European Parliament elections were held in Romania on 26 May 2019.

Background

Social Democratic Party (PSD) 

In April 2019, the Party of European Socialists (PES) announced on Wednesday that it would freeze relations with the Social Democrats (PSD) at least until June, citing concerns about the rule of law in the country. Since then the (PSD) moved further to Euroscepticism. Victor Ponta, who was expelled from the PSD in 2017, said "The PSD unfortunately has turned to a very populist, very nationalistic, demagogic party," he said.

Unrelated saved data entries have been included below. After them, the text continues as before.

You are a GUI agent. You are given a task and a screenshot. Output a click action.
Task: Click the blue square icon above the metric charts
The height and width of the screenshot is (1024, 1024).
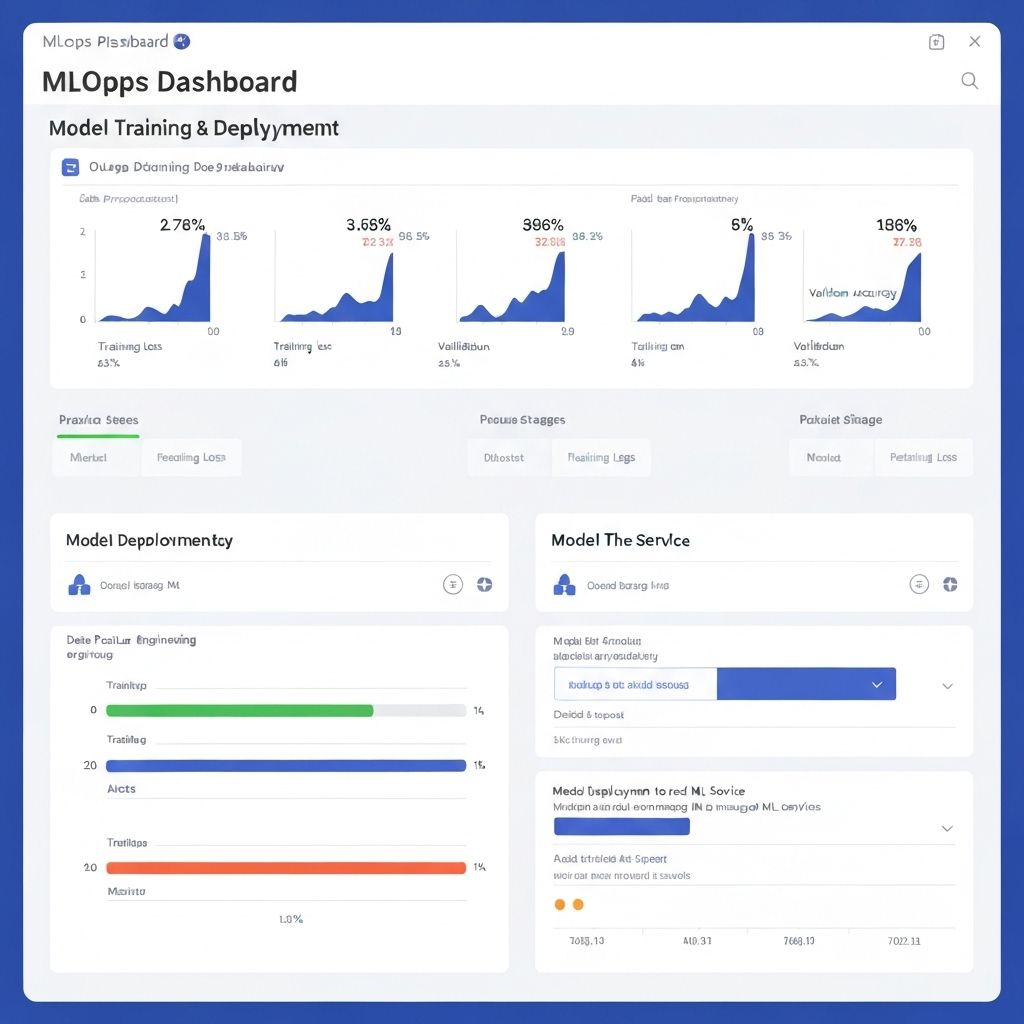coord(69,166)
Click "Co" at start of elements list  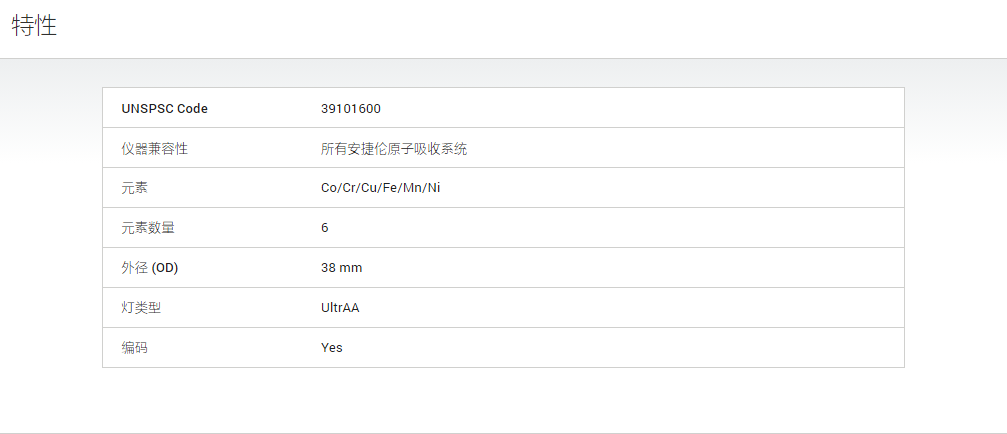point(328,189)
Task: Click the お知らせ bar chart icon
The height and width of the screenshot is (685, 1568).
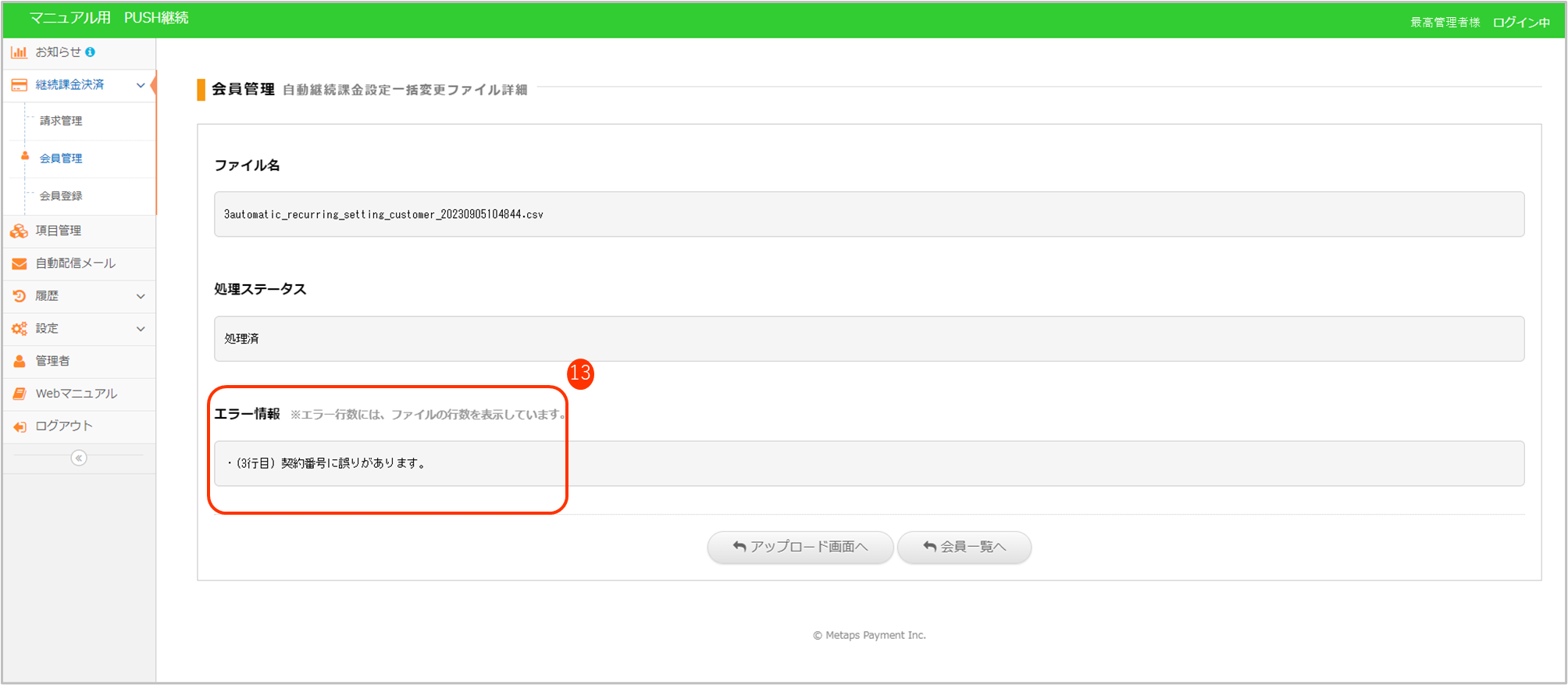Action: [x=19, y=52]
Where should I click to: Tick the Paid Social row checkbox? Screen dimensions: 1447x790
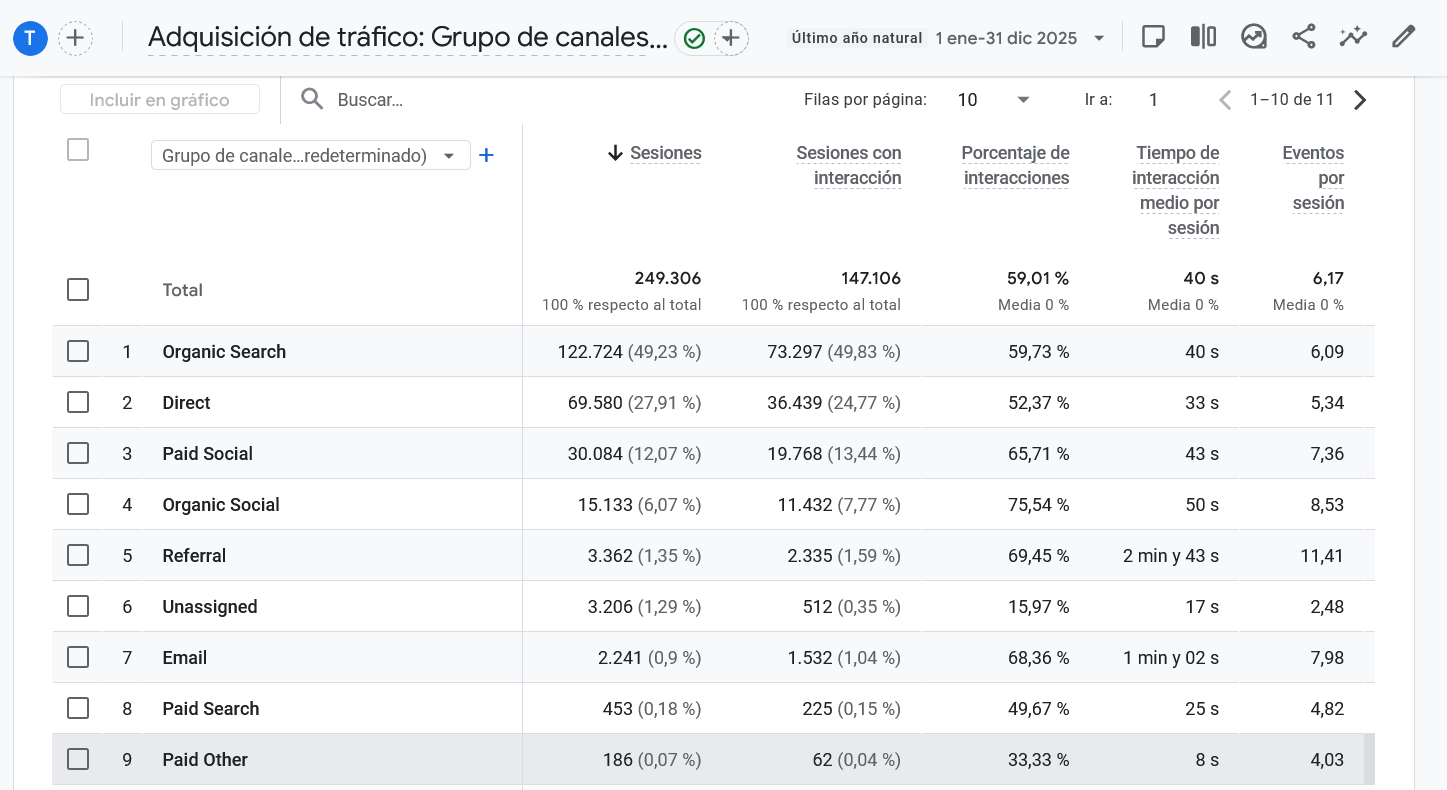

National Liberal Party (PNL)
Three days after the 2014 election, on 28 May 2014, National Liberal Party president Crin Antonescu announced that the party would change European affiliation from ALDE to EPP, and it has started negotiations for the merger with the Democratic Liberal Party. The newly created party would still be called National Liberal Party, and be a member of the EPP. Democratic Liberal Party president Vasile Blaga later that day confirmed the merger of the two parties. MEP Norica Nicolai, first candidate on the National Liberal Party list refused to join the European People's Party group, and continued to stay a member of the Alliance of Liberals and Democrats for Europe group. After the 2014 presidential election, MEP Renate Weber, second candidate on the National Liberal Party list, resigned the European People's Party group, and joined the Alliance of Liberals and Democrats for Europe group. After the completion of the merger of the two parties, the two MEPs were given an ultimatum to join the European People's Party group or face party exclusion. They failed to fulfill the request and thus were expelled from the National Liberal Party, and currently stand with the Alliance of Liberals and Democrats for Europe group. Later, MEP Norica Nicolai joined the Alliance of Liberals and Democrats.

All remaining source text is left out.